Despite the limited empirical references, the incentives in such remuneration practices have played a serious role in making financial decisions. The existence of powerful incentives to increase leverage and risk makes banking regulation even more decisive than in other sectors. For instance, in order to better align executives’ interest with that of shareholders (to maximize returns to shareholders), executives have usually been rewarded with stock options and bonuses linked to return on equity. These forms of compensation encourage “seek bigger and riskier bets” behaviors [
85]. As shown by Haldane [
94], increasing leverage may hike return on equity, which necessarily is accompanied by an increase in risk. To do that, bank employees are encouraged by their superiors to make risky loans or offer other convoluted financial products so as to meet revenues targets, without taking care of borrowers’ repayment as a consequence of “high-powered incentives” via remuneration. Probably, CEOs and the rest of the top managers had the right incentives (short- and long-term incentives), but maybe the problems came from deficient risk management systems at some large banks whose decisions and their aftermath affect the whole economic system. For example, top managers did not know or understand what their dependent staff were doing. Now, did bank governance contribute to the financial crisis? Is remuneration policy partly responsible for bad bank governance?
No doubt, the financial crisis triggered the restatement of the global corporate governance principles of financial institutions “in the belief that governance failures contributed to these institutions’ failures in the crisis” [
1] (p. 10).
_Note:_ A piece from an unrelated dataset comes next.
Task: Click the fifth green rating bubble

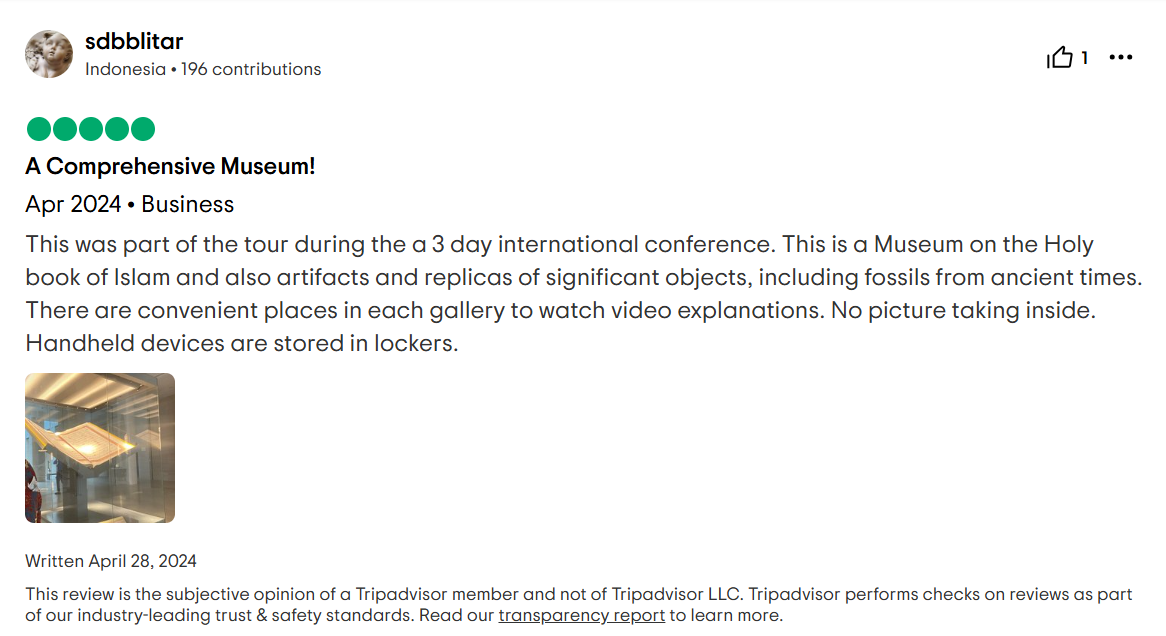Action: [x=143, y=129]
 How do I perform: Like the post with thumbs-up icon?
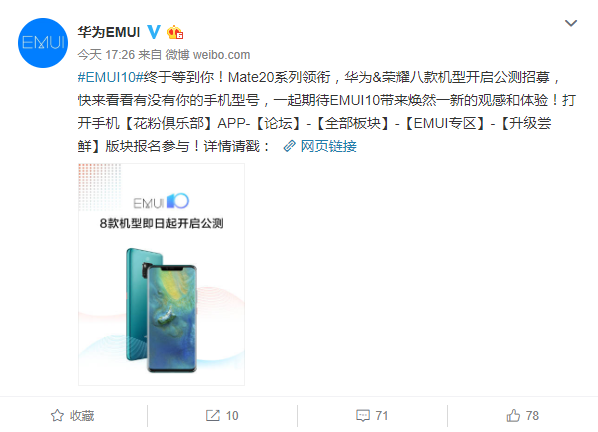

One the one hand, the bank governance perspective has substantially changed over time. Even though the “principles of corporate governance for banks” were originally published by the BCBS (by the OECD in general) in 1999 to assist supervisors, many legal systems shifted after the crisis from a supervisory to a regulatory approach. Taking a collaborative part in bank management is not enough, but the 2015 edition of the BCBS guidelines also calls for an “effective implementation of sound corporate governance” that requires “legal, regulatory and institutional foundations.” On the other hand, compensation plans are more in the spotlight than corporate governance issues per se. Remuneration is more politically charged so voters are more involved and then interested in downturns.
According to the above, the financial crisis has definitely put under serious scrutiny both remuneration policy and incentive design in the banking industry [
3], although some empirical studies found no evidence that deficiencies in corporate governance arrangements were a fundamental originator of the financial crisis, e.g., [
10]. Nevertheless, investors, supervisors, regulators, and even politicians have been discussing the level and structures of compensation plans that appeared to exacerbate risk-taking and inspire short-termism. Even though “the success of the EU regulation of bank compensation practices is contingent on the global adoption of such rules” [
6,
87], these guidelines seek to align risk, performance, and remuneration in order to reduce excessive risk-taking by the banking industry.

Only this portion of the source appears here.